Origin, an EA platform, exposes data of 300 million users

Vulnerability analysis specialists have discovered a set of security flaws in the Origin online video game store, developed by Electronic Arts (EA). These flaws in the platform would have exposed the accounts of more than 300 million gamers worldwide, as cybersecurity firms Check Point Research and CyberInt reported.

In the reports, experts indicate that vulnerabilities in Origin would have allowed threat actors to intercept users’ login credentials, perform unauthorized transactions, and download and install some video games ( such as The Sims, FIFAM Battlefield, among others) on the compromised PCs.

Vulnerability analysis experts mention that reported flaws do not require user interaction for exploitation. Instead, hackers exploit maintenance-less subdomains and EA Games access tokens, as well as the TRUST authentication system, which is part of Origin login system. If exploited, these flaws allow threat actors to take control of users’ accounts, steal information and make purchases on the platform.

Origin is part of EA’s online platform, and allows users to find friends, join games and manage their profiles; it also allows players to buy and play games for various platforms. A successful attack would even allow hackers to steal information from the victim’s payment cards.

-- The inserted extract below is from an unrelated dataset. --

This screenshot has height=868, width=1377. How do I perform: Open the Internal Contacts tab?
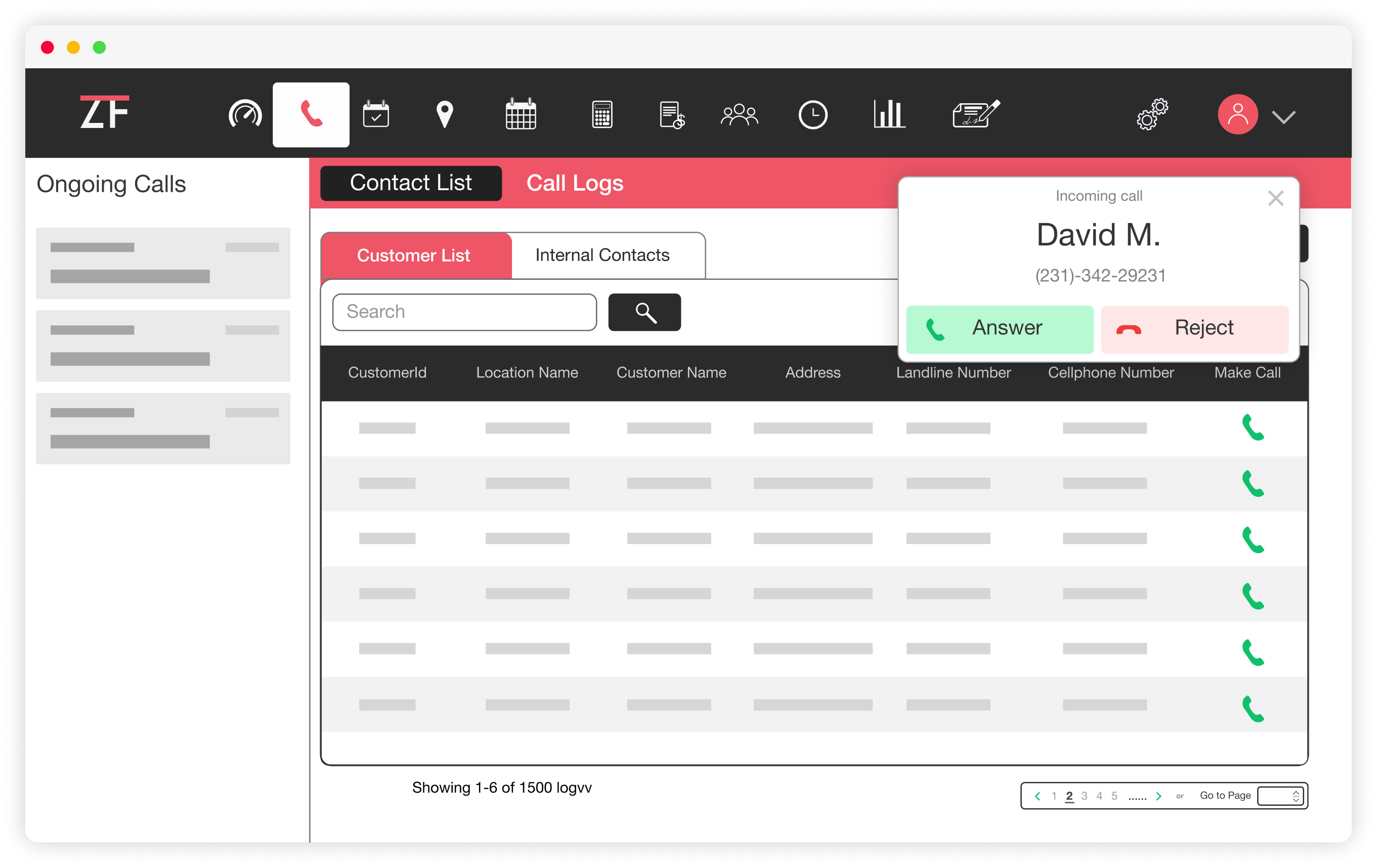(602, 255)
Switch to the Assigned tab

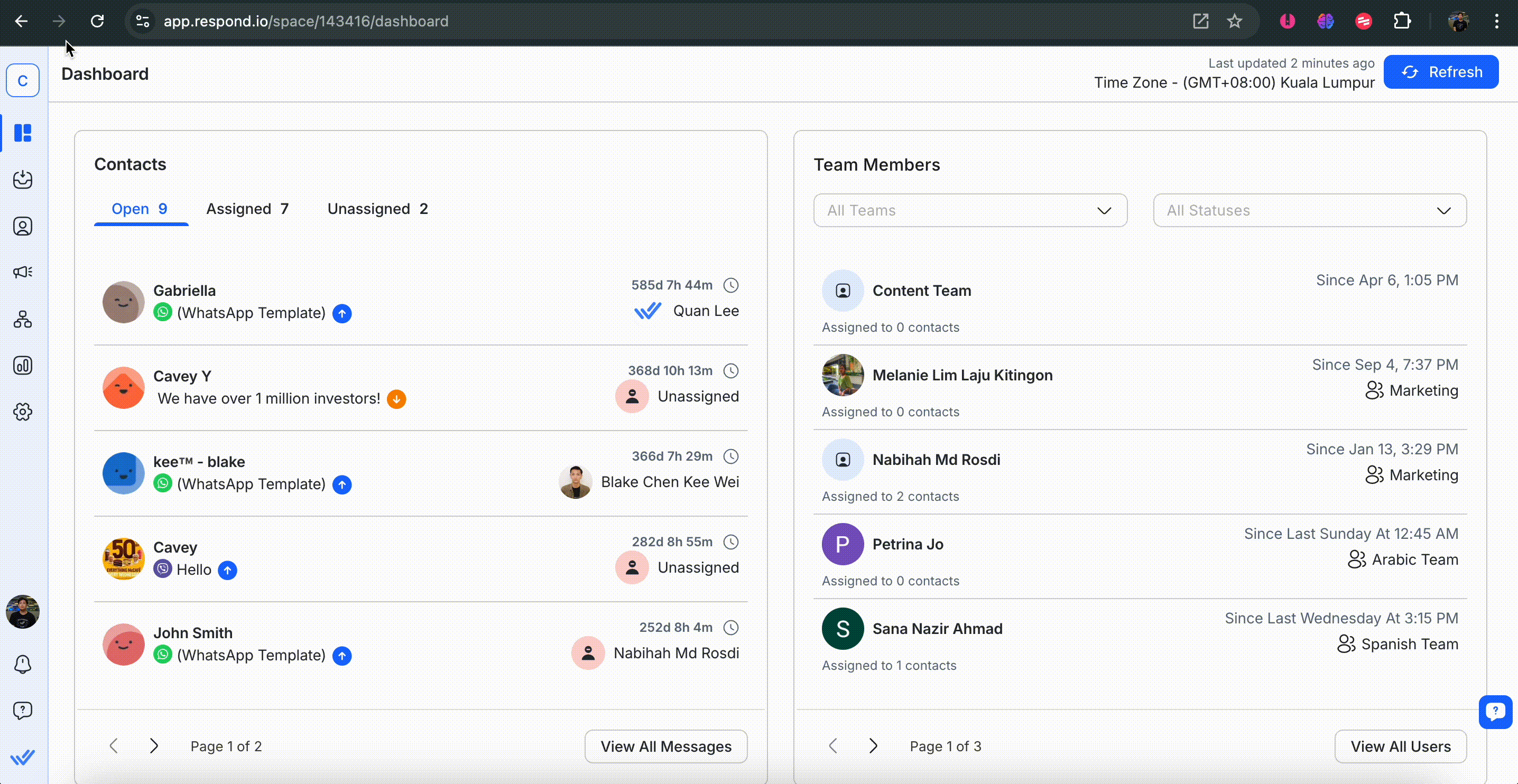pos(247,209)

The first stage of the attack is to abuse an abandoned subdomain (ea-invite-reg.azurewebsites.net).  “Using an Azure account we were able to register this subdomain as a service from our web application, which allowed us to monitor requests from legitimate EA users”, the experts mentioned. Then the second stage of the attack begins, in which hackers abuse EA access tokens and the TRUST authentication mechanism.

According to the vulnerability analysis experts from the International Institute of Cyber Security (IICS), EA received the vulnerability report and is working on a security update to correct the inconveniences. In addition, the platform recommends that users implement two-factor authentication to access their accounts; among other measures, EA remembers that it is best to download content only from the official website.